→ **Reading passage**:
(begin)

Aurinko rate limit / auth error
- The account's needsReconnection flag is set.
- The UI prompts a reconnect.
Cron not firing
- Due ScheduledSend rows stay pending until the next successful tick.
- No send is lost, just delayed.
Embedding job fails repeatedly
- 5 retries with exponential backoff, then a FailedJob DLQ entry keyed by (jobType, resourceId).
- The email stays text-searchable until re-enqueued.
Section 10
Security model
Auth & scoping
- Clerk; protectedProcedure on tRPC; middleware guards /mail and /buddy.
- Every mail query passes through authoriseAccountAccess(accountId, userId) - no cross-tenant reads.
Outbound safety
- Buddy topic gate on the pre-augmentation message.
- containsOutgoingViolation() before send.
Cost / abuse
- Per-user rate limits.
- AI_DAILY_CAP_TOKENS.
Headers
- X-Frame-Options DENY, X-Content-Type-Options nosniff, Referrer-Policy, Permissions-Policy, HSTS.
- A CSP with frame-ancestors none.
Inputs & SQL
- Zod on every tRPC input.
- No raw SQL except the parameterized pgvector similarity query.
Tokens at rest
- Optional AES-256-GCM envelope encryption of stored account tokens.
- Enabled when TOKEN_ENCRYPTION_KEY is set.
Section 11
Demo mode as an architectural commitment
The demo isn't a fixture set behind a feature flag.
The tRPC context rewrites ctx.auth.userId to DEMO_USER_ID, and every account-scoped procedure resolves demo data through the same isDemoCall check - no forked controllers, no parallel demo router.
A demo that runs through the production resolver exercises the production auth and account-scoping path; if scoping were broken, the demo would leak too.
Section 12
Testing
Testing concentrates on the rails where a mistake is expensive - the read/write/automate guards and the semantic layer - at the unit level, with the landing flow covered in a real browser.
- 01Unit and eval coverage
156 Jest tests cover the utilities, the automation-hardening guards, and an eval suite for intent detection, with the database and Clerk mocked so the logic is tested in isolation.
- 02End-to-end on the landing flow
8 Playwright tests drive the landing experience in a real browser.
- 03The deliberate tradeoff
No integration tests against a live Postgres - the suite mocks at the database layer - and no CI workflow runs the tests automatically yet.

(end)

→ **Data section**:
(begin)

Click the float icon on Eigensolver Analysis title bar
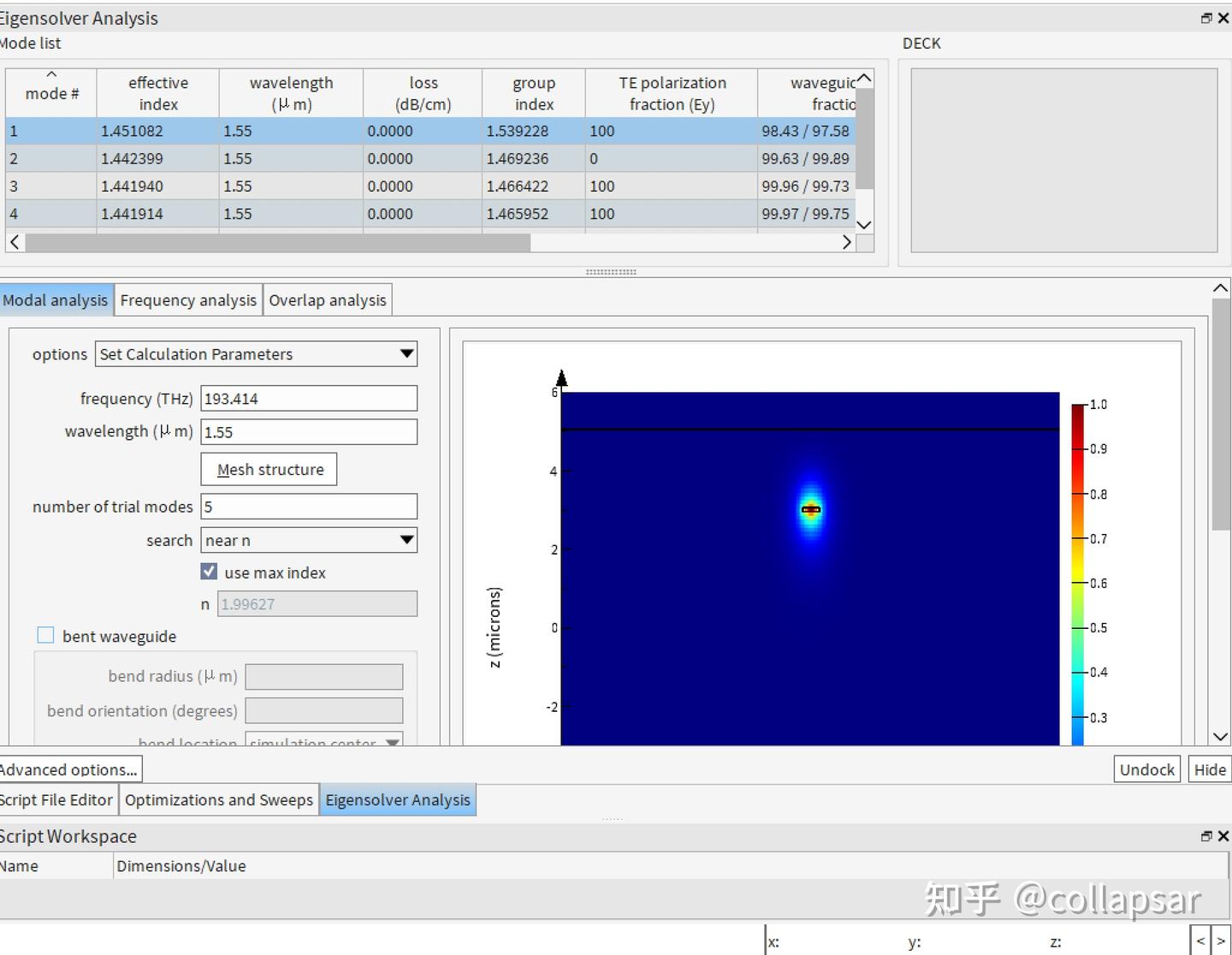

(end)

→ **Exercise task**:
Please quote the engineering write-up word for word, starting at the words "- 01Unit and" and stopping after "tests automatically yet.". The listing is separate material and is unrelated to the engineering write-up.

→ **Answer to this task**:
- 01Unit and eval coverage
156 Jest tests cover the utilities, the automation-hardening guards, and an eval suite for intent detection, with the database and Clerk mocked so the logic is tested in isolation.
- 02End-to-end on the landing flow
8 Playwright tests drive the landing experience in a real browser.
- 03The deliberate tradeoff
No integration tests against a live Postgres - the suite mocks at the database layer - and no CI workflow runs the tests automatically yet.